The third leg of King of the Trails series had runners do 15K on Pulau Ubin. How’s that for novelty in Singapore’s running scene, eh?
(Video of the event. Click the Play button.)
Race info they provided in PDF had the essentials covered. Especially with ferry and van transfers going to the race venue and going back to the mainland, the estimated transfer times were factored in my travel plans.
The ushers on both ferry terminals were moving people along smoothly from one stage to the next. Hardly any waiting time. And a guy welcoming everyone on arrival at the race venue pointing out where the toilets and the baggage drop opposite the pond. With people arriving in batches, that’s also easier to do. So efficient, I arrived earlier than initially planned.
Not familiar with the place, I plotted the route on Garmin Connect to have an idea on the elevation profile. Normally reliable, but this time I got pranked into believing its totally flat. Turned out it has slopes all over when traversing inland. Reminded me a lot like the roads of another popular island, Sentosa, when I ride them on my bike.
Speaking of pranks… I believe I was not the only one who expected more trails than tarmac. Though the event website did declare from the start (since Q1) that this leg is 20% trail / 80% road, the gravel/dirt section was actually just a fleeting 8% experience of the distance (did the maths on my Strava). I remember this segment more for the choke point.
The sun was obscured in most parts by tall trees even with the unusually late 9am flag off. Regardless for less fleet footed participants like myself, the longer I was out on the course, there was no escape from the rising temperature and humidity. Had to spray my face with water from my soft flask, while another opted to be in his birthday suit to keep cool.

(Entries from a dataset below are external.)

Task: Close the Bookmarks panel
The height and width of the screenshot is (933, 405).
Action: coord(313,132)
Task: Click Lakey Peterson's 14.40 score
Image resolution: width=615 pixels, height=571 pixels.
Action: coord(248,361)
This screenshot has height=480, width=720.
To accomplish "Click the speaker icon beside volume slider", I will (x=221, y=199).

The race is a succession of out-and-back routes fanning to different corners of the island. There were only 2 water stations but smartly positioned to be accessed every 3-4 kms.

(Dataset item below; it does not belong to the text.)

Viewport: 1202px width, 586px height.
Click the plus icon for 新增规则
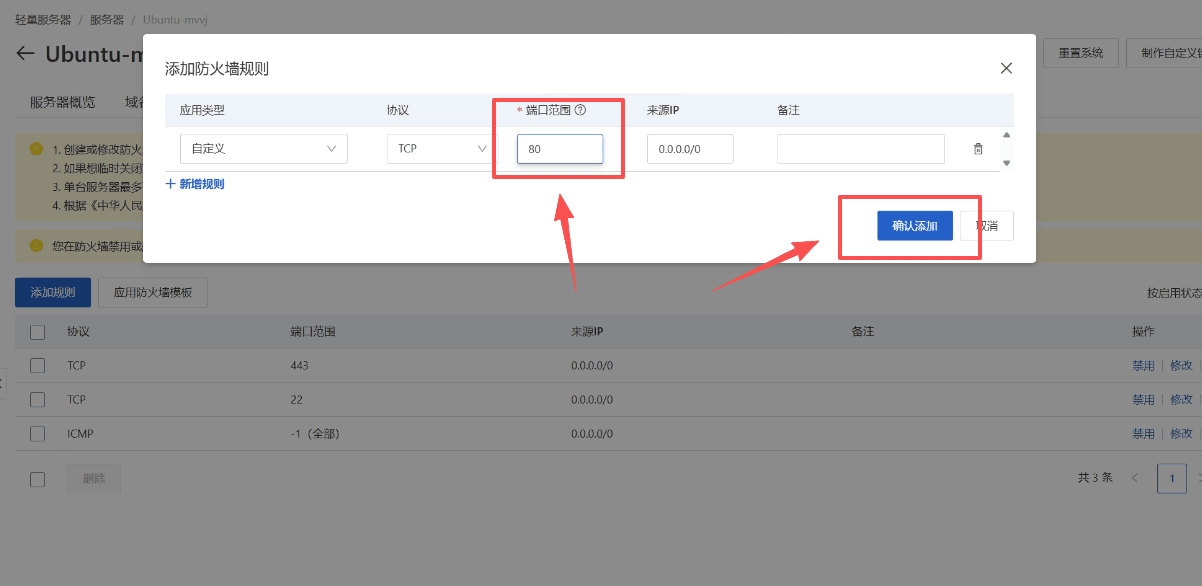coord(170,184)
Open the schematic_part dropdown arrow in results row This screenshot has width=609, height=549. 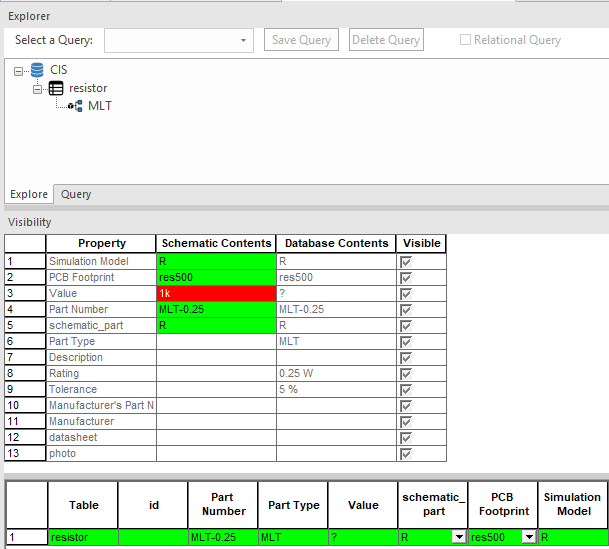coord(459,537)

The scenery? Downtown Ubin does look like its stuck in the 70s. If they charge people for every Instagram picture taken there, then it would have been a viable source of revenue for the island. But the running route totally avoid this part.

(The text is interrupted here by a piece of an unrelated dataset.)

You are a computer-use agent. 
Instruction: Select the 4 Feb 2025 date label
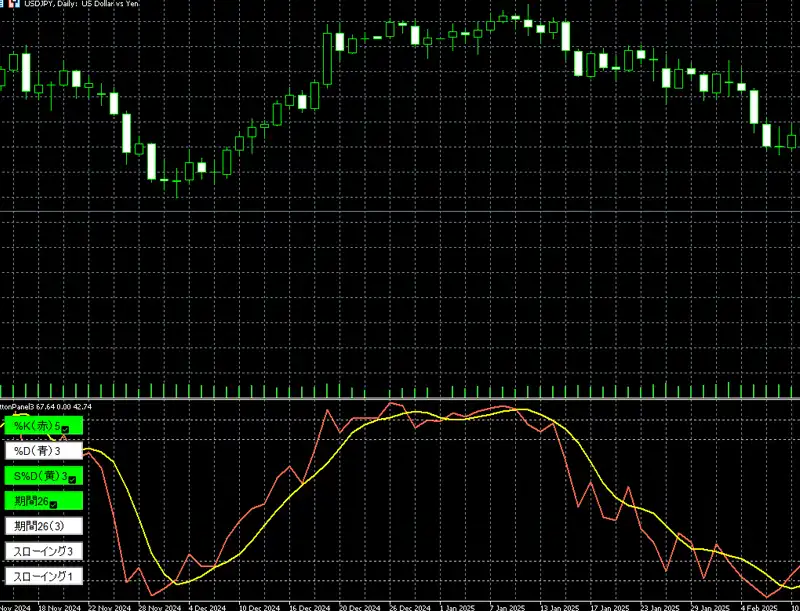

Where we ran, the roads were almost always bordered by forests, garden-like greeneries, and the occasional appearance of an old wooden house and canteen. With only a few residents left on the island, and the authorities big on preserving what’s left in the island, it hardly feels rural. Its more garden-esque / nature-park-ish than rustic. Somewhat similar to riding through Mount Pleasant road with the occasional colonial black and white bungalow peeking behind the trees.
But I can imagine myself hanging out at these places with a cold beer in hand on the warm evening and a clear night sky, then having kopi-o-kosong the next day to mask a hangover after eating nasi lemak. Do they have WiFi?
Overall, great event, excellent venue. Well done guys. If there were actual running trails showcased here, I’d come back on my own to run. But will go back with my foldie to tackle those slopes and explore what else is there.